At lunch today I started to go through the newest issue of Books and Culture, but I didn't make it very far. I was captivated by a letter to the editor on page 3 by Gerald McDermott, Jordan-Trexler Professor of Religion at Roanoke College in Virginia, who took issue with Alvin Plantinga's article, "Bait and Switch," in the January/February issue.
McDermott quotes Plantinga in the article as saying that Jonathan Edwards argued that God is the "only real cause of whatever happens," which implies that God is the real cause of all sin. McDermott goes on to explain that although Edwards believed that God upholds the whole of the created order in every moment (or, as McDermott says, in "every nanosecond"), this does not mean that humans are not held responsible for sin. Rather, because of our "natural necessity" and "moral necessity" (key terms in Edwards's Freedom of the Will) we have only ourselves to blame when we sin, even if God is in complete control of all that happens in the world. McDermott closes his letter by stating, "So is God, for Edwards, the 'only agent'--and therefore the only real cause--of the Holocaust, as Plantinga alleges? No and no."

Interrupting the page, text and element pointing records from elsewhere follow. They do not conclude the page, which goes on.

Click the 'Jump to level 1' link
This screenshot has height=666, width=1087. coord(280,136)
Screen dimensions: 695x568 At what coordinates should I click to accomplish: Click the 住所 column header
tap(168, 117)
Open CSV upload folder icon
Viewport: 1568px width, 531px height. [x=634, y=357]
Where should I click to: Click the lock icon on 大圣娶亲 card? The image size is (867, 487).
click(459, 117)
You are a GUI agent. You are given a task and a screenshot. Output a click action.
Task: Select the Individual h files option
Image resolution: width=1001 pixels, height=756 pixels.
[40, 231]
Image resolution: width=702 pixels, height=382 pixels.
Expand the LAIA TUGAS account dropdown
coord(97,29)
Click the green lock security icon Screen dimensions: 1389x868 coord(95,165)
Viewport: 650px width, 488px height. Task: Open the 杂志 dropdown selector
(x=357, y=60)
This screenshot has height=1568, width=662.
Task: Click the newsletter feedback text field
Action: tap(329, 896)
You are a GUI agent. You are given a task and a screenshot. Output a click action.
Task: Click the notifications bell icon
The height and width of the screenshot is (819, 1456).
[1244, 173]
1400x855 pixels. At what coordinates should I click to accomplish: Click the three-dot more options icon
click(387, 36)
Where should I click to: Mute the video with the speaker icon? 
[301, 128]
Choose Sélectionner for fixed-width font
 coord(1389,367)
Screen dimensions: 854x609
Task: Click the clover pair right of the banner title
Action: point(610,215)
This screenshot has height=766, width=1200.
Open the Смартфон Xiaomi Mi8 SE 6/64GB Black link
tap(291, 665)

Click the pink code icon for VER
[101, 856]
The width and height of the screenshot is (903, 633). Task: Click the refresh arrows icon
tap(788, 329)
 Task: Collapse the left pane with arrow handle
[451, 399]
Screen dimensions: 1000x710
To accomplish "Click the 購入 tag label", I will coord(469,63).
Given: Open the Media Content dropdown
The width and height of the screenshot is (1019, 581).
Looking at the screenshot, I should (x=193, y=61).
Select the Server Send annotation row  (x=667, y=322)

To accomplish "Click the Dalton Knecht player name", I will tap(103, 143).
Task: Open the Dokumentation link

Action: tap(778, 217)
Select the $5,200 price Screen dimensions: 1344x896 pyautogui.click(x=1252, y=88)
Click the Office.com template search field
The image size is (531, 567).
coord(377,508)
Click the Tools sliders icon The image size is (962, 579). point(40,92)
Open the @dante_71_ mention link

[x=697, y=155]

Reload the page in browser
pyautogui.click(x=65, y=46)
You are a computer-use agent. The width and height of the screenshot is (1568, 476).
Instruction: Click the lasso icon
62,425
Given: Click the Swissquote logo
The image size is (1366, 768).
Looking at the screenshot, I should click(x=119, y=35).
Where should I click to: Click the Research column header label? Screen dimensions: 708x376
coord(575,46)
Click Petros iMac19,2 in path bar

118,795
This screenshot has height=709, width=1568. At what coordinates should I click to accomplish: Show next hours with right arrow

If anything, McDermott's letter to the editor should be taken as a warning to even the brightest scholars who want to talk about Jonathan Edwards. With so many Edwards aficionados out there--and in a broad range of disciplines including history, biblical studies, theology, and sociology--one should be very careful in trying to articulate (particularly) Edwards's thought. Plantinga may still believe that he properly interpreted Edwards, but it would be difficult to remain firm on that conclusion when the coauthor of an 800-page tome entitled The Theology of Jonathan Edwards thinks that you have misunderstood "America's theologian."